Par ma Messe, mon Bréviaire et mes autres fonctions liturgiques, je veux comme Membre ou Ambassadeur de l'Eglise, m'unir de plus en plus à sa Vie, et ainsi me revêtir davantage de Jésus et de Jésus crucifié, surtout si je suis son Ministre.
(Ⅰ)典礼とは何か?
I. Qu'est-ce que la Liturgie ?
ああ、イエズスよ、あなたこそは、典礼生活の中心として、わたしが礼拝するお方なのです。
あなたこそは、典礼に統一を与えられるお方なのです。
さて、わたしは、典礼を、次のように定義することができると思います。――典礼とは、教会が天主にささげる公けの、集団的の、正式の祭式行為であると。さらにまた、こんなにいうこともできましょう。――典礼とは、教会が聖三位一体にたいして、敬神行為をあらわすため、また、人びとの霊魂を教育し聖化するために、とりわけミサ典書、定式書、聖務日課祈祷書のなかに指示している種々の手段を総合したものであると。
ああ、わが魂よ、拝むべき三位一体の天主のふところにこそ、おまえは永遠の典礼を観想せねばならないのだ。永遠の典礼! これによって、至聖なる三位一体は、天主のご生命を、その無限の聖性を、交互に歌いかわしていらっしゃるのだ。――御父のふところからの、聖言のご誕生と、御父と御子の相互愛からの、聖霊の発出とは、そこではいい尽くしがたい賛美をもってうたわれている。――「願わくは、御父と御子と聖霊とに栄えあらんことを。初めにありしごとく、いまも、いつも、世々にいたるまで、アーメン」
天主は、三位一体の外でも、賛美されることを、お望みになる。
そのために、天主は天使たちを、おつくりになった。
そして、天国は、天使たちの賛美のほぎうたで、永遠にこだまする。――「聖なるかな、聖なるかな、聖なるかな、万軍の天主なる主よ、主の栄光は天地にみてり!」Sanctus, Sanctus, Sanctus. 天主はまた、ご自分への賛美のために、見える世界も、おつくりになった。そして、見える世界は、天主の全能をあらわす。――「もろもろの天は、天主の栄光をあらわし、おおぞらは、そのみ手のわざをあらわす」Coeli enarrant gloriam Dei.(詩篇18・1)

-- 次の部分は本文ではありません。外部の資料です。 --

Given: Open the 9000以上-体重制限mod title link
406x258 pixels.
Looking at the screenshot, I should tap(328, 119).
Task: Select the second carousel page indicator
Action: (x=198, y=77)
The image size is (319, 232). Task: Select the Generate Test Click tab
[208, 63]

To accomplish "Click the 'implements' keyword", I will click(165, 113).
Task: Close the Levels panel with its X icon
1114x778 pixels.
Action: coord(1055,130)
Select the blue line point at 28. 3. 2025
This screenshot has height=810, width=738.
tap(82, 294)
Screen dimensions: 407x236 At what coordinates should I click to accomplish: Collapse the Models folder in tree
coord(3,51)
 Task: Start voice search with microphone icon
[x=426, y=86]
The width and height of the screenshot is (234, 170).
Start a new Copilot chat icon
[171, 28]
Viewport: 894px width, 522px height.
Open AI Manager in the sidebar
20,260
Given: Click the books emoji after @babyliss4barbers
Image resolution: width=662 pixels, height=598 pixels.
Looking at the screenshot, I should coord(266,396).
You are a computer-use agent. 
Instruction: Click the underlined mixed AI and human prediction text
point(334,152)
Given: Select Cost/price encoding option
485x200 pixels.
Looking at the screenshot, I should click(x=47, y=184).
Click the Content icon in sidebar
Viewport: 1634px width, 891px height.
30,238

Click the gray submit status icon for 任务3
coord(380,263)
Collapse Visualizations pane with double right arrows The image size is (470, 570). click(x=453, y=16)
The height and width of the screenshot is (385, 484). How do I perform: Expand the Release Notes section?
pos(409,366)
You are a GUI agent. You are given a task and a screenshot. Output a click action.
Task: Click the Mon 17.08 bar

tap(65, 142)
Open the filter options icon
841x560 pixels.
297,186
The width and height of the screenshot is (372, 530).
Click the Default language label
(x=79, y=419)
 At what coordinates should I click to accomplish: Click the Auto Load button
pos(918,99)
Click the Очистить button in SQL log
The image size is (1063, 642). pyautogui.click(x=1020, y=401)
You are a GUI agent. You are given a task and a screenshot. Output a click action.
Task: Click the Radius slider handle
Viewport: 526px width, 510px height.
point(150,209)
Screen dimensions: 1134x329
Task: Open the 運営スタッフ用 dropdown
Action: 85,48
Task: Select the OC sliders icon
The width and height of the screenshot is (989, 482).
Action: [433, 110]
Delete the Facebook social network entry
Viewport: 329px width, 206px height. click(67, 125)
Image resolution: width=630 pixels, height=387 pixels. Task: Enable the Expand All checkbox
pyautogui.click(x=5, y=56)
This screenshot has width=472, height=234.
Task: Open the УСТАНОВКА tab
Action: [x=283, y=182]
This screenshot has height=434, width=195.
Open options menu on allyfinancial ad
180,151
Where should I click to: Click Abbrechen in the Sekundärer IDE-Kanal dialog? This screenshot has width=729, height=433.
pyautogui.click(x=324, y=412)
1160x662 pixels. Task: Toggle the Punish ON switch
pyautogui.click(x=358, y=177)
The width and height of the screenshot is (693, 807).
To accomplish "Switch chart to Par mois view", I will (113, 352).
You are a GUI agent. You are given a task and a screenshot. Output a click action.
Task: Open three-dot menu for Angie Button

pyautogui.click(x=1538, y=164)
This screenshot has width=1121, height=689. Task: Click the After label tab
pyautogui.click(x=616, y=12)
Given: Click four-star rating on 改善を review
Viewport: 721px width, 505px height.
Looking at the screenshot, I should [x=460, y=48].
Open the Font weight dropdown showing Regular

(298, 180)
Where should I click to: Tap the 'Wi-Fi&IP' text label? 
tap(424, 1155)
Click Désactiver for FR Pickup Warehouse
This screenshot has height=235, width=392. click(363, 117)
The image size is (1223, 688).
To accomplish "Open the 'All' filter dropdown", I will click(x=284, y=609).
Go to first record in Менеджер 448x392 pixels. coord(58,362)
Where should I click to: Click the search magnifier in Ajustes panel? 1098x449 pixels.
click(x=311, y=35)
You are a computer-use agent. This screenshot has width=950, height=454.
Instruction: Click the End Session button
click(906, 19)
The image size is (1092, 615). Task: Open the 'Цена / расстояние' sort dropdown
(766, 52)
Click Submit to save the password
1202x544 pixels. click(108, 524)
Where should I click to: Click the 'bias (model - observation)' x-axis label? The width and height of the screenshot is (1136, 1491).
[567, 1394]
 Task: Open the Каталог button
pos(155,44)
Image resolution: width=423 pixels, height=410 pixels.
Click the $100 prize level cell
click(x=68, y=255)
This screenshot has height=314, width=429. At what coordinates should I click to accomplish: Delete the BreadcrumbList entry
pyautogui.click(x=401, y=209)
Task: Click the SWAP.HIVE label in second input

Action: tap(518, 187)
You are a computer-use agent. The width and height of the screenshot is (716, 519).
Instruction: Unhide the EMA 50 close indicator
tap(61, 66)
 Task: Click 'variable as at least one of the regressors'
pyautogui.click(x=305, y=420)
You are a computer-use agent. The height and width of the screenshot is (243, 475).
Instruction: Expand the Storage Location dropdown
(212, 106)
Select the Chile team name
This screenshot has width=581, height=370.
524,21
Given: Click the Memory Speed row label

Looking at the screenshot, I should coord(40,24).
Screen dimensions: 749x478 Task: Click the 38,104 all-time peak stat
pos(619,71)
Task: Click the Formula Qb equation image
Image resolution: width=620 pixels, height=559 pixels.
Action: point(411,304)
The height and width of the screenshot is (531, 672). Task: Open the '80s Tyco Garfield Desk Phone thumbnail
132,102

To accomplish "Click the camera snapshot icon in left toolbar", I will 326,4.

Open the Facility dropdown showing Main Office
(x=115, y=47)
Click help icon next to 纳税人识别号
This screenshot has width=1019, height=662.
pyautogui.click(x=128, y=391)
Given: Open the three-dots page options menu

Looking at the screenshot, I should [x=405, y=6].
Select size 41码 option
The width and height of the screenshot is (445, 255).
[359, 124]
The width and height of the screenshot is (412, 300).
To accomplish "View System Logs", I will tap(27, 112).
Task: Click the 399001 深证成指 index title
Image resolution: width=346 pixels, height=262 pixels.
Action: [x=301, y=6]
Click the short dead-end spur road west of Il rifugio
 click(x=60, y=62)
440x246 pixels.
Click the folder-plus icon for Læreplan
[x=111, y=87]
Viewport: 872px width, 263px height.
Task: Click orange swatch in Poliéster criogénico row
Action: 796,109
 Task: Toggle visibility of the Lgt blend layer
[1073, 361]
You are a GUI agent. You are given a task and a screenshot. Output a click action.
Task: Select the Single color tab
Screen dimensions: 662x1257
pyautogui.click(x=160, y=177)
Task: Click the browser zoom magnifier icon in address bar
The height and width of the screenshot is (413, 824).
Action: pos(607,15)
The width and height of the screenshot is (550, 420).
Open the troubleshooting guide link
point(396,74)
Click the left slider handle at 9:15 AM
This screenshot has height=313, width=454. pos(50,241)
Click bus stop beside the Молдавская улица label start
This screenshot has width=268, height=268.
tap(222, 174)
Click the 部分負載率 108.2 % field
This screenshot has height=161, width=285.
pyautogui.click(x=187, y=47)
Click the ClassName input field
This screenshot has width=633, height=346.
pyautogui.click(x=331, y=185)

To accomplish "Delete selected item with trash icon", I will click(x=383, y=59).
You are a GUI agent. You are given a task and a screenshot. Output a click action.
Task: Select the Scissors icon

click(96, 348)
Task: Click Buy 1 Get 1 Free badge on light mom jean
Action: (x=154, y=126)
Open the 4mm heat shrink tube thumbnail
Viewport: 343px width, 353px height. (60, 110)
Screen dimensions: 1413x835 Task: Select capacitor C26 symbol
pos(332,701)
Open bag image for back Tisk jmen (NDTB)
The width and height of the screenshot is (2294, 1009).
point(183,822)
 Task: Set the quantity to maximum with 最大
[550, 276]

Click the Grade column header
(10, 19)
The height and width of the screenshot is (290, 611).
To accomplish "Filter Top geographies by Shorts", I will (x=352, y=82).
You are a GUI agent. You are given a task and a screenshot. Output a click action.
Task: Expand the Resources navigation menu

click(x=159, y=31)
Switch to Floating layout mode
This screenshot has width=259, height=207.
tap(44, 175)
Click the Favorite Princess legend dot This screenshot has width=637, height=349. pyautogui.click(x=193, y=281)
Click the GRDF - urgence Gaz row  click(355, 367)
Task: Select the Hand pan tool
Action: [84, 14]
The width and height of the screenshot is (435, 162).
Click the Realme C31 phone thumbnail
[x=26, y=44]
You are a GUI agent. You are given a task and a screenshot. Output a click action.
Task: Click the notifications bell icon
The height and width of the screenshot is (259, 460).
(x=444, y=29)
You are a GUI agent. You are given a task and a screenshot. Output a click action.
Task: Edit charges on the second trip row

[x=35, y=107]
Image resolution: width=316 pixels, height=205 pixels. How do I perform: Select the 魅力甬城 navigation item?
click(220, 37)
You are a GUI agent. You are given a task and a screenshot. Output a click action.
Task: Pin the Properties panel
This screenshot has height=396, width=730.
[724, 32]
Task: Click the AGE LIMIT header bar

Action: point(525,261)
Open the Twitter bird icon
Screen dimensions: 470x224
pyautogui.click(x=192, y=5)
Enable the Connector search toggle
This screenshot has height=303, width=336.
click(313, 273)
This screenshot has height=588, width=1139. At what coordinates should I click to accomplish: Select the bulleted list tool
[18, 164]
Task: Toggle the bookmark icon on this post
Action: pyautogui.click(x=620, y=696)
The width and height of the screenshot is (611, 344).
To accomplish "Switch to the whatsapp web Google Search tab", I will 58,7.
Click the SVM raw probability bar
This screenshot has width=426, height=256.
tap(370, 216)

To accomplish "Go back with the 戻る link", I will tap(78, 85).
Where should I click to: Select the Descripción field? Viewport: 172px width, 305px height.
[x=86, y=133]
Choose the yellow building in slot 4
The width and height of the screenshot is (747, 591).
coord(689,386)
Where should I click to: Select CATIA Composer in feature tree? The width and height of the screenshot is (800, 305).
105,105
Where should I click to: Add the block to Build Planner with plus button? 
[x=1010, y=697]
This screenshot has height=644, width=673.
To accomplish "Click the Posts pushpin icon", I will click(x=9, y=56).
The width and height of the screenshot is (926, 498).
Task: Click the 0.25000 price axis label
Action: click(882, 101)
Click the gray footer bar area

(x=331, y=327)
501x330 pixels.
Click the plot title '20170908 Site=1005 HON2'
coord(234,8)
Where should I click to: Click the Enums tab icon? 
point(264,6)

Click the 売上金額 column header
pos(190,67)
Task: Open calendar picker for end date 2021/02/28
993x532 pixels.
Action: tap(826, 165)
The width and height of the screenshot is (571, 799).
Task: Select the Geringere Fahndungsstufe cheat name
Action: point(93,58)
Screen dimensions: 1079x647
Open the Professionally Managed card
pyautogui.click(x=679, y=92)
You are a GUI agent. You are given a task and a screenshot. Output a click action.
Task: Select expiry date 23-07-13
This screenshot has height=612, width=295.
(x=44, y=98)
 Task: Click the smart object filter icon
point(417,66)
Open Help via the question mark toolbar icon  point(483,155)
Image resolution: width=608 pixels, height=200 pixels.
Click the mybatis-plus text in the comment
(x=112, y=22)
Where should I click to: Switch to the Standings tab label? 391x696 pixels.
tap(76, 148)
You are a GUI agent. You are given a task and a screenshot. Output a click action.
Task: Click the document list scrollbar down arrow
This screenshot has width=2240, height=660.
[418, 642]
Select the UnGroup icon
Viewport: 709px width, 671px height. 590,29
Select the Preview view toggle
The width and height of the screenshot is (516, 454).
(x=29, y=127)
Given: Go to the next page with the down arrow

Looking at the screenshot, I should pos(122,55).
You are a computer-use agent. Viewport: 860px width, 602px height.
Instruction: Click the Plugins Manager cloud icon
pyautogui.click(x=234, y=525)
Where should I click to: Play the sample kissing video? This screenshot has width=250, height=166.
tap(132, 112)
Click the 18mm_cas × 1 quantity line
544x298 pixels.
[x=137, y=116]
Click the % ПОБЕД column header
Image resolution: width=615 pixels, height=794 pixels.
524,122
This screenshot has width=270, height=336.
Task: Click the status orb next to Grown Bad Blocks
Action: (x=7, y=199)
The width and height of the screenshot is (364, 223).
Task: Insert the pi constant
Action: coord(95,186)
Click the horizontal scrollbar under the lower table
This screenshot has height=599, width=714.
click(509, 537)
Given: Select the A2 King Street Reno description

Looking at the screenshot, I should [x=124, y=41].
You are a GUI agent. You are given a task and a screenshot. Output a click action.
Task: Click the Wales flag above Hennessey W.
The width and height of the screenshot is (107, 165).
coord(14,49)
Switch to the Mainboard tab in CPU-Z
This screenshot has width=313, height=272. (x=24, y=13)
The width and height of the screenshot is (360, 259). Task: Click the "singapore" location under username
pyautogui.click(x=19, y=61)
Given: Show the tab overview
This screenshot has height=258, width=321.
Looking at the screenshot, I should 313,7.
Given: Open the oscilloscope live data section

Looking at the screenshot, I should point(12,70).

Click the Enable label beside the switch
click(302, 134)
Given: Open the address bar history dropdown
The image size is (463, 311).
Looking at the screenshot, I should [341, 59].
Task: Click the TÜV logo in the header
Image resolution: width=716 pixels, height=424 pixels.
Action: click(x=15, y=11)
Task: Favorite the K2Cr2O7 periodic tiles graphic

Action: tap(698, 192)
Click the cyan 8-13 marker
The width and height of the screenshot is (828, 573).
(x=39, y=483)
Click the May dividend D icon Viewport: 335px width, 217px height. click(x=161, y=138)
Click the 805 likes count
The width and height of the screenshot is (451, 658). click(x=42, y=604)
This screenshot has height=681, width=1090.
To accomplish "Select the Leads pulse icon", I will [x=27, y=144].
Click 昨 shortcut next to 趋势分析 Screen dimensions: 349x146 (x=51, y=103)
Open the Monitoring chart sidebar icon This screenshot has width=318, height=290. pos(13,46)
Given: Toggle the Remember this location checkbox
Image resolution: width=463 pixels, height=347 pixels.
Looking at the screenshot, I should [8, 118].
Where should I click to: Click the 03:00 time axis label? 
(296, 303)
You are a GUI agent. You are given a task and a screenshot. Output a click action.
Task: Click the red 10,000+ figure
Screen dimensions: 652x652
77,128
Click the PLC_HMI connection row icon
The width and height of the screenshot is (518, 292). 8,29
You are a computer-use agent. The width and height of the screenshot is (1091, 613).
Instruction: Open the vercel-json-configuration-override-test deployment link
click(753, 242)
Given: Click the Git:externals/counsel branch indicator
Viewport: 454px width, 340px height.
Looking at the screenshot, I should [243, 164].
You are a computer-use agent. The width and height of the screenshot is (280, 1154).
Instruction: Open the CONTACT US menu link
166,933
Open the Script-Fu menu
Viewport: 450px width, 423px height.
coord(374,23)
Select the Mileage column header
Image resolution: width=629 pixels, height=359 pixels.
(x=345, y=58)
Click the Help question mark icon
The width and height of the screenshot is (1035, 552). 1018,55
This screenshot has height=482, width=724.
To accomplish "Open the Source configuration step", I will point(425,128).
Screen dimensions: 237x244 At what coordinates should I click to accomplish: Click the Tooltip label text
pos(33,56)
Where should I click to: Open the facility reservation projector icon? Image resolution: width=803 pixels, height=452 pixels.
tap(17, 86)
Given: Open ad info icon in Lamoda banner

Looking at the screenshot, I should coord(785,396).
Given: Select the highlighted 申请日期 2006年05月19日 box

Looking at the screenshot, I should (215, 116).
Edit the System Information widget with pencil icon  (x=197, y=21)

人祖アダムが、つくられた。かれはすぐに、全被造物の代理として、永遠の典礼のこだまなる新しい讃美歌を、天主にささげた。つづいて、アベル、ノア、メルキセデク、アブラハム、モイゼ、天主の選民たるイスラエル人、ダヴィド、および旧約のすべての聖者たちは、きそって、天主の賛美をうたった。過越の祭り、各種の犠牲および燔祭、神殿でヤーウェにささげられる公の祭典――これらはみな、一定の宗教儀式の形で、天主の賛美をうたった。だが、それらはいずれも、不完全な賛美でしかなかった。わけても、人祖の堕落いらい、「罪深い人間のくちびるにのぼる天主の賛美は、美しくはない」Non est speciosa laus in ore peccatoris.(集会の書15・9)
完全な賛美を、天主にささげることのできる者――ああ、イエズスよ、それはただあなただけです。あなたは、御父の栄光そのものでいらっしゃるからです。あなたによらないでは、だれも、御父にふさわしい栄光をささげることはできません。「イエズス・キリストによって、イエズス・キリストとともに、イエズス・キリストにおいて、御父なる天主御身に、すべての誉れと栄光はあるなり」Per Ipsum, et cum Ipso, et in Ipso est tibi Deo Patri ... omnis honor et gloria(カノンの祈り)。
あなたは、地上の典礼と天国の典礼を、たがいにむすびつける連結線です。あなたのご托身によって、知恵ある人間も、心なき天地自然もみな、本質的な、いきいきとした仕方で、三位一体の永遠の賛歌に参与できるようになりました。
まことに、あなたは、天主を賛美する、天主ご自身でいらっしゃいます。
あなたの賛美は、完全なもの、このうえなく充実せるもの、そしてその最高潮は、カルワリオの犠牲なのです。
天主なる救い主よ、あなたはご昇天にさきだって、あまねく世の人びとに、カルワリオの犠牲の功徳を新たに施すため、新約の犠牲なるミサ聖祭を、ご制定になりました。そして、あなたは、ご自分の花嫁なる地上の教会に、ミサ聖祭や七つの秘跡を執行するにあたって、これを表象と儀式、励ましと祈りをもって、美々しく装飾するように配慮せよ、とお命じになりました。そのわけは、こういうものによって、教会が、お贖いの奥義をいっそう尊ぶことができますように、教会の子らが、救世の奥義をますます深く理解することができますように、ますます深く理解することによって、お贖いの功徳を、いっそうよく利用することができますように、そのためにかれらの心に敬神と畏敬の念をおこすことができますように、とのおはからいだからです。
この同じ教会に、あなたはまた、あなたの聖心に、絶えまなくかなでられていた、賛美と祈りのしらべを、世の終わりまで続ける使命を、お授けになりました。このいい尽くし難いしらべをこそ、あなたはかつて地上においでになったとき、たえまなく天父にささげていられたのです。そしてご昇天後の現在もなお、あるいは聖ヒツの中で、あるいは天国の栄光のかがやきのなかで、この賛美のお務めを、続けていられるのです。
今さき申し上げました、この二つの務めを、教会は毎日、みごとに果たしています。あなたにたいして彼女がいだいている、花嫁たるの切ない愛情をもって。また、あなたが彼女の心にそそぎ入れられた、慈母たるのこまやかな心づかいをもって……。このようにして、典礼のもろもろの宝を、その中に抱合している、これらのすばらしい祈りと賛美の集成ができあがったのです。
それからというもの、教会はおのれの賛美を、天使たちや天国の聖者らが天において、天主にささげる賛美に合わせるのです。地上における教会の典礼――これぞ、教会が天国において、永遠に続けるその唯一の仕事、唯一の賛美の前奏曲にほかならないのです。教会は、おのれの賛美、おのれの祈りを、天主の人イエズス・キリストのそれに合わせます。ですから、教会の賛美、教会の祈りは、天主化されて、そっくりそのまま、天主の賛美、天主の祈りとなるのです。かくて、地上の典礼は、イエズスの聖心において、天国の天使、聖人たちのそれに溶け入り、それによって、至聖なる三位一体にほかならぬ、無限愛のカマドからほとばしりでる、永遠の賛美のこだまとなるのです。